Abstract
Purpose of Review
Opioids have been shown to be associated with an increased risk of fracture. The purpose of this paper is to review recent research into the effects of opioids on bone formation and bone healing in animal models and in human studies.
Recent Findings
Most opioids, such as morphine and fentanyl, negatively affected bone remodeling and bone healing in animal models. Conversely, remifentanil has been recently shown to promote in vitro osteoblast differentiation and to inhibit differentiation and maturation of osteoclasts, therefore reducing bone resorption. According to the possible negative role of opioids in bone healing, opioid antagonists have been shown to enhance bone mineralization, suggesting a possible therapeutic role in the future for osteoporosis. Other neuropeptides, such as the vasoactive intestinal peptide (VIP) and the neuropeptide Y (NPY), have been proved to promote osteogenesis.

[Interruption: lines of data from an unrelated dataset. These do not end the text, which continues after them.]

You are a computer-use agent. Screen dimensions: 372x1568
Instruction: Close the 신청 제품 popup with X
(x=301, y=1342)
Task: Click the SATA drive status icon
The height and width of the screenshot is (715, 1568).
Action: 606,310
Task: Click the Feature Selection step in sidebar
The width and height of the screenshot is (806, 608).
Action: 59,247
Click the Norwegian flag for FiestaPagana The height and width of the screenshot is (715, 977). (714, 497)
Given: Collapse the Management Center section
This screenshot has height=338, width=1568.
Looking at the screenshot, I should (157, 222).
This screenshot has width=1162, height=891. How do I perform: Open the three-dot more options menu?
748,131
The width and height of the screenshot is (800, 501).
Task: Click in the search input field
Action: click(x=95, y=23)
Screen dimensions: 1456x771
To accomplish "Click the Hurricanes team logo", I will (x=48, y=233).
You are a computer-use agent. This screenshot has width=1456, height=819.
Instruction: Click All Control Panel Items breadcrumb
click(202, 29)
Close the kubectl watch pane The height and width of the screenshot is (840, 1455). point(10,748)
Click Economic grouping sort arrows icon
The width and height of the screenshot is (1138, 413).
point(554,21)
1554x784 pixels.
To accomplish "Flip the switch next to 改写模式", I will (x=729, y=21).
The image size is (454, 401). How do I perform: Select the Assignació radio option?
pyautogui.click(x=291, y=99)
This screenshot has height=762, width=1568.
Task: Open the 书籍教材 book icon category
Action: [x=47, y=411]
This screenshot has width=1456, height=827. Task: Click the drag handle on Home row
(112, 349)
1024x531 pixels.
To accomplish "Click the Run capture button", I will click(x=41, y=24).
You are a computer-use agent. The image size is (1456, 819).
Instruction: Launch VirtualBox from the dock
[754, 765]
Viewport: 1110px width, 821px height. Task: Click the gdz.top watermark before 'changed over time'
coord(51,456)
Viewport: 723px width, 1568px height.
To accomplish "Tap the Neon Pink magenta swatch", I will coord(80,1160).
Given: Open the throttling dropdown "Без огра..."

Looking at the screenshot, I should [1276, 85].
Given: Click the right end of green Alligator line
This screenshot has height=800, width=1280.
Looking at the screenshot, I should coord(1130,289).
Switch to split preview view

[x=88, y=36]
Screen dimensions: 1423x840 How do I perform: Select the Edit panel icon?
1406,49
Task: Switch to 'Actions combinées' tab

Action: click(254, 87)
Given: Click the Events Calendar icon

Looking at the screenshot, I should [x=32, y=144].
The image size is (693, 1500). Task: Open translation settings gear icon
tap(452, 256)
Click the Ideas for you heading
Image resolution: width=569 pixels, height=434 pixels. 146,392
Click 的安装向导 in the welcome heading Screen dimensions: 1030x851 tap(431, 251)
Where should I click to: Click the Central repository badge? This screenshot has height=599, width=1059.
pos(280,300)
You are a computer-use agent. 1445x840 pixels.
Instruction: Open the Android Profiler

The increased risk of fractures among opioid users may be related to their central nervous system side effects or to the reduced bone density, partly due to their endocrine effects, and partly to their direct activity on bone cells. Clinical data strongly suggested a potential negative effect of opioids in bone healing. The risk of nonunion fracture is significantly increased in opioid users, and bone mass density was reduced in patients under long-term opioid treatment.
Summary
The direct effects of opioids on bone remodeling appears evident from these reports. Not all opioids have the same potential for negatively impacting bone healing. Opioid antagonists may increase bone density and could represent a possible future treatment for low bone mass density pathologies. However, further trials are warranted to clarify the clinical relevance of these emerging findings from animal studies.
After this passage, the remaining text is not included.